C picked me up in her white car and we hugged for longer than appropriate as usual, not caring that the cold winds were biting at our faces. it felt like summer just yesterday, much like the last time we saw each other. winter weather lately has been like that wishy-washy friend you can’t quite trust.
i’ve missed her. i’ve missed her out-of-breath laugh, her unrelenting almost uncomfortable eye contact when she’s listening, her carefully chosen words when she speaks, her awkwardness that doesn’t exist that she swears does.
she asked me where we should eat and what we should do and i gave her that look i always do. the you-know-i-don’t-make-decisions look and she asked me why i still haven’t fixed that and i told her i’ll for sure work on it this year and i laughed, knowing that i’ve said this every year; knowing that the resolutions i don’t fulfill are the ones i say out loud.
we decided on chick-fil-a as usual. it’s funny that we always act like we have options in this small town yet always end up at the same place. we sat in a booth facing each other. we didn’t know where to start so we continued to talk about resolutions. she told me she doesn’t make resolutions but she’d like to sleep more because everything follows after consistent sleep: better skin, clearer thinking.

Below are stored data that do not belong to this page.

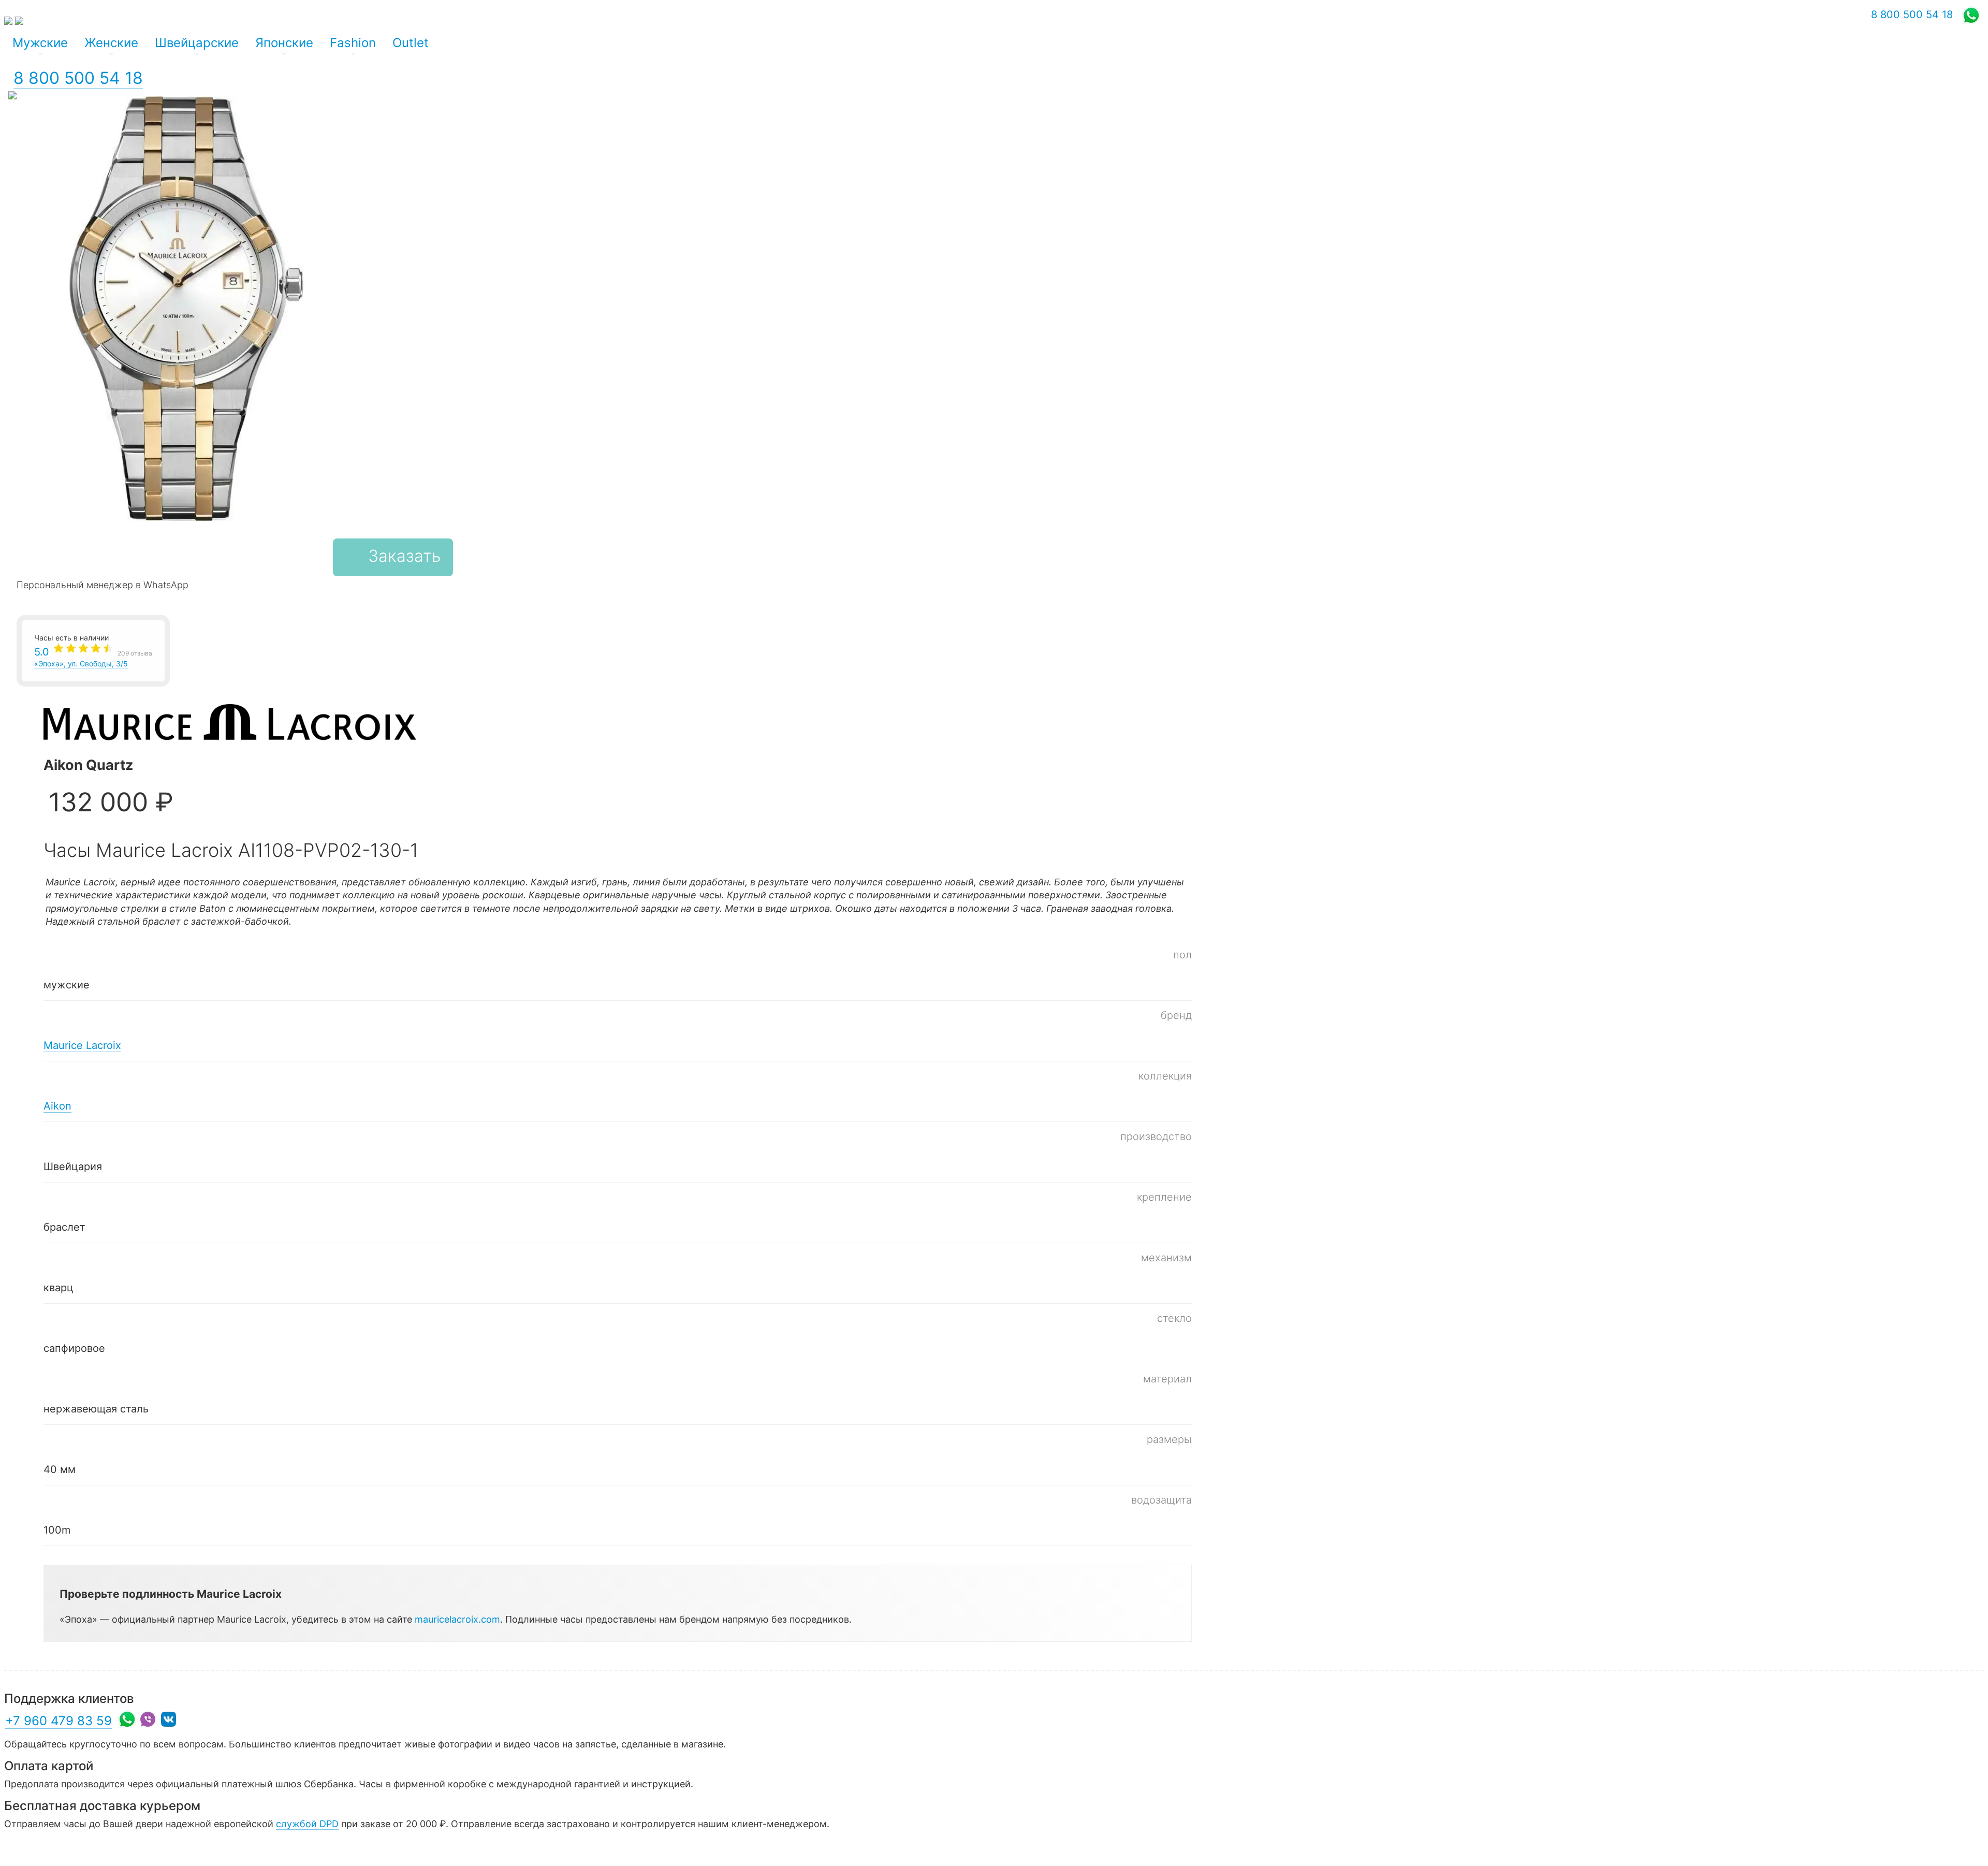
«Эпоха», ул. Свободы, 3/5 (93, 657)
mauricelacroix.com (457, 1619)
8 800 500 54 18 (78, 78)
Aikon (57, 1106)
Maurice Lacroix (82, 1045)
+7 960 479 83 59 (58, 1720)
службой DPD (307, 1823)
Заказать (404, 556)
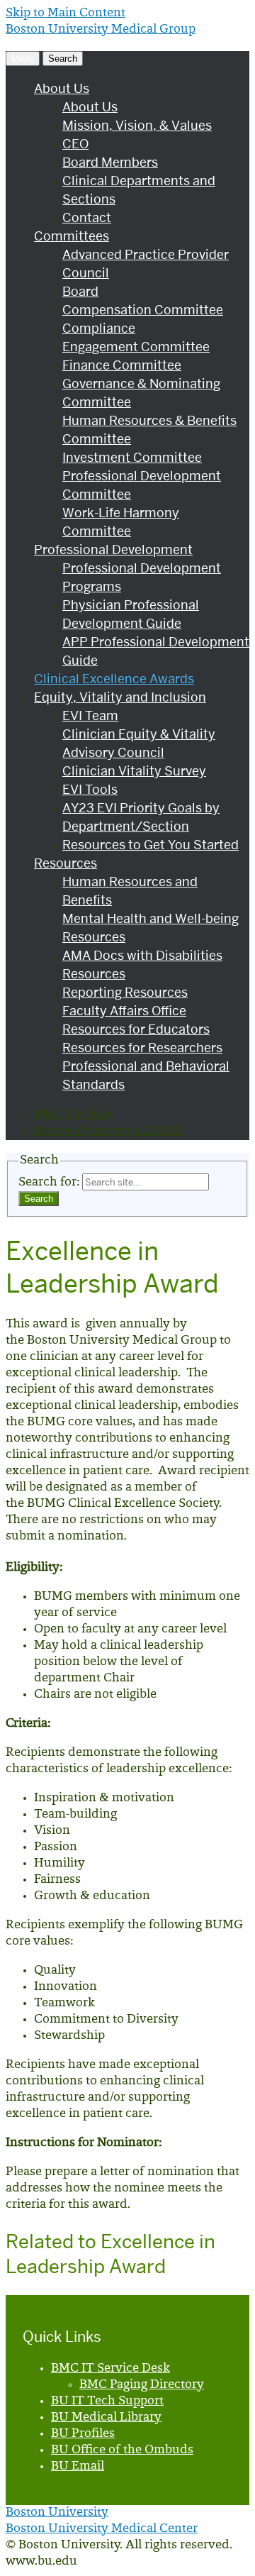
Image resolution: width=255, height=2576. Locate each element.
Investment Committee (132, 457)
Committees (71, 236)
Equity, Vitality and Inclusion (120, 697)
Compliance (98, 328)
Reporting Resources (125, 992)
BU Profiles (83, 2434)
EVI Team (90, 715)
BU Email (77, 2466)
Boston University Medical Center (102, 2529)
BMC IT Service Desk (110, 2368)
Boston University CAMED (108, 1131)
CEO (75, 144)
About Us (61, 88)
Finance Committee (121, 365)
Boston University (57, 2512)
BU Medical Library (106, 2417)
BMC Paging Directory (141, 2385)
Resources (65, 863)
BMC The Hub (73, 1115)
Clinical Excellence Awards (114, 678)
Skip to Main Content (65, 13)
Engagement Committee (136, 346)
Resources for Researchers (142, 1047)
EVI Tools (90, 789)
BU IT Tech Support (107, 2401)
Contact (86, 217)
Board (80, 291)
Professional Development (113, 549)
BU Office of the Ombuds (122, 2450)
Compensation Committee (142, 310)
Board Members (110, 162)
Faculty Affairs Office (124, 1010)
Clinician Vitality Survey (134, 771)
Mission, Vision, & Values (137, 125)
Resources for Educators (136, 1029)
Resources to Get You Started (150, 844)
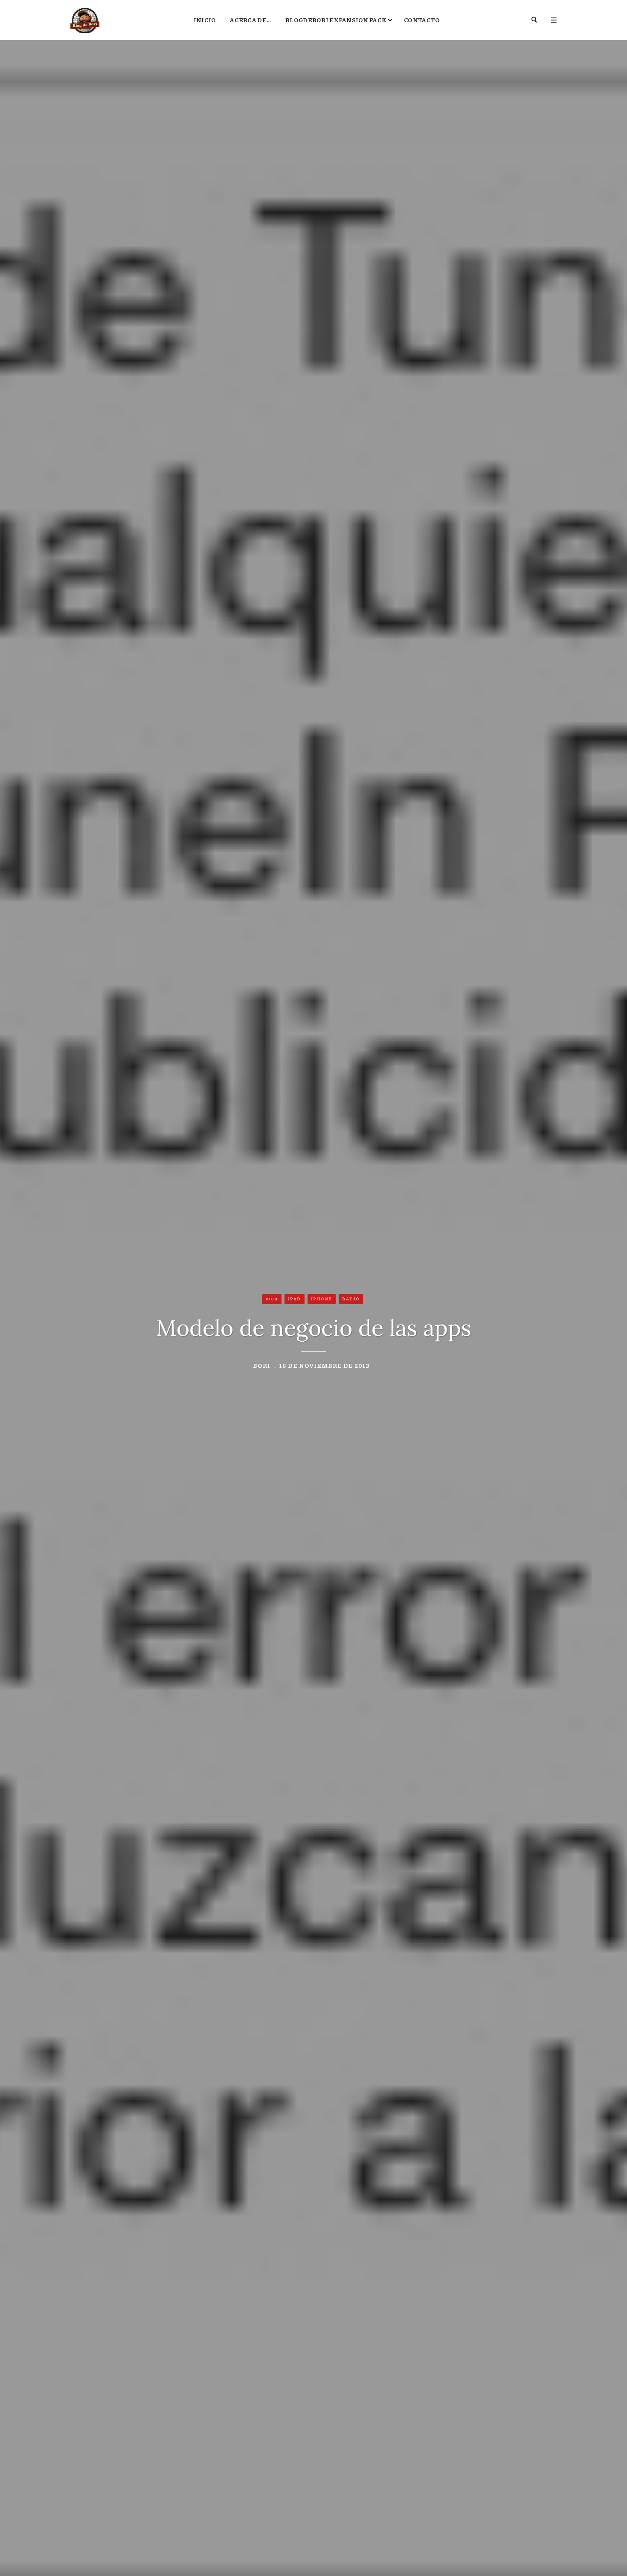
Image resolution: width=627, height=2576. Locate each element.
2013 (272, 1299)
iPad (294, 1299)
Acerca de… (250, 19)
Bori (261, 1365)
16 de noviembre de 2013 (324, 1365)
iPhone (321, 1299)
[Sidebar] (554, 20)
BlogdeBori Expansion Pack (335, 19)
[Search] (534, 20)
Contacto (422, 19)
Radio (351, 1299)
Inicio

i told her i haven’t had an actual resolution in a while, but i’ve been trying something a little different that i read on a blog. i’ve been picking words – one word – to live by throughout the year. a mantra i apply to all aspects of my life. a mantra i breathe. last year’s word was “intentional”. i was intentional in my relationships with others. i intentionally loved. i intentionally kept in touch. intentionally made sure i was present in my listening, intentionally a good friend. i intentionally acknowledged God. intentionally acknowledged my emotions and as a result i finally vacuumed that rug under which i sweep all my problems. i was honest with myself when i was not okay and i was intentional on feeling better. i told her this year my year is “seek”. I want to
seek spaces of love and healing
seek God’s presence
seek opportunities to make my future self proud
seek challenge because there hasn’t been a challenge that hasn’t lead to growth
seek spaces that i and my ideas can create valuable change.
she thought that was beautiful and i rolled my eyes because she gives me too much credit.
then we talked about school. she’s finally declared her religious studies major and education minor. she told of her classes on different religions like Buddhism and Hinduism and how beautiful the similarities are – how beautiful it is that we have different beliefs yet we all intersect at the same point — at love. i asked her whether she thinks maybe we’re all talking about the same thing. she said no, i said i do, and i admired that we don’t always agree yet we’re always on the same page.
i told her i’m still not quite sure what i’m studying yet and it seems like everyone else has their life sorted out and i’m just here. and she told me no one really has their life together, not even our parents; that we’ll always be figuring it out, that it’s about finding peace in the figuring out of things, much like figuring out God. she told me being a religious studies major has been hard because now she’s learning God from an educational standpoint which makes it hard to see God as something real and something emotional when she has to go to class and learn God as a concept. i think that’s the realest thing i’ve ever heard. i think that’s the plague of college they don’t tell you about: it’s easy to get caught up in the politics of things; it’s easy to forget to look at the bigger picture, easy to forget you’re merely a pixel. to forget to humble yourself and simply feel — because sometimes all the answers aren’t in textbooks. in fact, they almost never are.
at this point my fries and tenders arrived and her nuggets and fries with a handful of honey packets (just like she asked for), and she did that weird thing where she uses honey instead of sauce. i smiled — she’s still the same.